Что-то зашуршало под окном, словно шаги чьи-то… да, шаги, точно шаги, только никого не видать…

Еще шаги за вишнею… Ходит кто-то…

– Хто се тут? – слышится за кустом чей-то едва уловимый шепот.

– Се я, ясочко моя, зоре моя вечерняя, – шепчут в ответ.

– Ох! Як же я ждала тебе, мий голубе…

– Сердце мое, рыбко моя! Иди ж, иди до мене… на рученьки…

– Ох, любимый мий, о-ох!

«Кто бы это был? Петрусь разве с Явдохою? Так нет: вон слышно Петрусев голос, вон как заливается».

Ой, сон, мати, ой сон, мати, сон головоньку клонить.

Ой тож тоби, мий сыночку, тая улиця робить…

«Кому ж бы тут быть в садочку?»

Она прислушивается… что-то стукает: тук-тук-тук, тук-тук-тук… Это ее сердце стучит, так, кажется, и подымает горячую сорочку…

– Так ты мене любишь, моя зоренько?

– Коли б не любила, не выйшла б… Чуешь, як мое серденько стукотить?

– Чую-чую, мое золото червоне…

– Ох, о-ох! Полегше, соколику, задушишь мене…

Слышно, как целуются… Молодая вдовушка огнем горит… Вот так бы и она целовала и обнимала Мазепиньку, если б не постыдилась, вышла к нему… Да какой в этом грех? Вот любит же она и целует Гриця своего, отчего б и его, Мазепиньку, не любить?..

– Гетьман другого хотив з листами послать, так я сам напросився, щоб тилько тебе, моя ясочко, повидати…

– Ой, мий соколоньку… А вин же ж не дознается, що мы с тобою любимося?

– Де дознатись? У меня на губах не остануться слиды от твоих губонькив, серденько.

– Ох! А мени сдаеться, що на моих губах так и остануться твои устоньки жаркии…

– А мои вусы остануться?

– О! Який бо ты жартливый…

А там, на улице, «гукают» да выводят голосно:

Ой, зийди ты, зийди, зирочко ти вечирняя,

Ой, выйди, выйди, дивчинонько моя вирная.

– А я вже думала була, що ты не мене любишь…

– А кого ж, сердце?

– Та нашу ж московочку.

– Ох, лишечко!

– Та вона ж така гарнесенька, русявенька, кирпатенька…

– А ты краща над ней…

«Московочка», опершись на подоконник, так и зарделась от этих слов, как маков цвет… это про нее говорят…

Кто ж бы это? Она, что там целуется с ним, кажется, сама пани гетманова, Дорошенкова жена; а кто он?.. Уж не Мазепа ли? Ох!

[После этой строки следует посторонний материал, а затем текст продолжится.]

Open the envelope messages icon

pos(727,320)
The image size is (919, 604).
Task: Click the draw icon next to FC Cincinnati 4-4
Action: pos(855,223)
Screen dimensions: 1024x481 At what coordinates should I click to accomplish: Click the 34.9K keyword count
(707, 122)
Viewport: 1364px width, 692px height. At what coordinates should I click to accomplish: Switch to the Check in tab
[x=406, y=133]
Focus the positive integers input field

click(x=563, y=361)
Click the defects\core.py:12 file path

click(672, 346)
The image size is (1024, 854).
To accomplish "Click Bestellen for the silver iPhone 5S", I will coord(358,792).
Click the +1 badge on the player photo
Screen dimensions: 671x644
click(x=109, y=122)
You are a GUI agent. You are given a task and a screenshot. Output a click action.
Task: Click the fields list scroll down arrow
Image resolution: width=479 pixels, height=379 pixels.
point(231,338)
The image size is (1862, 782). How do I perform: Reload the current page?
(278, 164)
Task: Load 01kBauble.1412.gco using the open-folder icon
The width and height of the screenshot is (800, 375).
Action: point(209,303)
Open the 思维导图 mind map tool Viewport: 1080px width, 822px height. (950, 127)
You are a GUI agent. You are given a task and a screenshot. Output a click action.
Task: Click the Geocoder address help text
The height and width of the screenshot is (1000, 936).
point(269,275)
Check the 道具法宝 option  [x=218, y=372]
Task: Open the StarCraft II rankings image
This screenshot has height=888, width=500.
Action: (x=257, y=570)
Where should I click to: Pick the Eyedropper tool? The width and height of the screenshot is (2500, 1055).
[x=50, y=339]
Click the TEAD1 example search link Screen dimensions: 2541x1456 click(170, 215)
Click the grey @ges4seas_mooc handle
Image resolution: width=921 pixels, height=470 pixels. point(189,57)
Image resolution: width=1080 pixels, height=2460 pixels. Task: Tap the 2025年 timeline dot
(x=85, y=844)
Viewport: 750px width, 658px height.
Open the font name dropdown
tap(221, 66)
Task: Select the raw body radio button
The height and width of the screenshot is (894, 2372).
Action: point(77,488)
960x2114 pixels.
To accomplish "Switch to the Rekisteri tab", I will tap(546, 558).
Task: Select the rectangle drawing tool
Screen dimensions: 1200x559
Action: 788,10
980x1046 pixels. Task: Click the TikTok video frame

Так сердечушко и упало у Оленушки… Нет, не он, не он! Мазепа сам сказывал, что еще никого не любил и его, бедненького, никто не любит… Это не он… Вот если б Мазепа ее, Оленушку, у гетмана вымолил, да на Москву ее отпустили бы, да с нею бы и сам он, Мазепинька, на Москву съехал, вот бы хорошо было… Пущай там за крест люди страждут, бог с ними!.. А каким крестом сам Мазепа крестится? Она что-то не заприметила: должно быть, «пучкой» крестится, как все черкасы… Да что ж из того, что «пучкой»? Черкасы такие ж христиане, да и угодников у них в Киеве сколько! И на Москве стольких нету…

Грицю, Грицю, до роботы!

В Грици порваны чоботы!

Грицю, Грицю, до телят!

В Гриця виженьки болят…

Это кто-то веселую отхватывает на улице… Гриць, маленький Гриць, так любит эту песню…

– Я понесу тебе на ручках, ягидко моя…

– Ох, куды, куды?..

– Та туды ж… на скошену травку… як на постильку…

– Ох, Ивасю… я боюсь… боюсь…

– Яка ты легенька…

– О, який бо ты… любый… ох!..

Оленушка так и перевесилась за окно… Из-за куста мелькнуло что-то белое и красное… Брызнули подковья… сабля…

Он, обхватив ее поперек, как малого ребенка, несет через садик, а она обвилась руками вокруг его шеи…

Она, это ясно, пани гетманова, Дорошенчиха… А он, ах, господи! Это Мазепа… Мазепа!..

Сдавив себе горло рукой, Оленушка с глухим стоном упала на свою вдовью постель… А с улицы доносилось:

Постиль била, стина нима, ни с кем размевляти…

Выплакавшись до последней слезинки, молодая вдова уснула только к утру.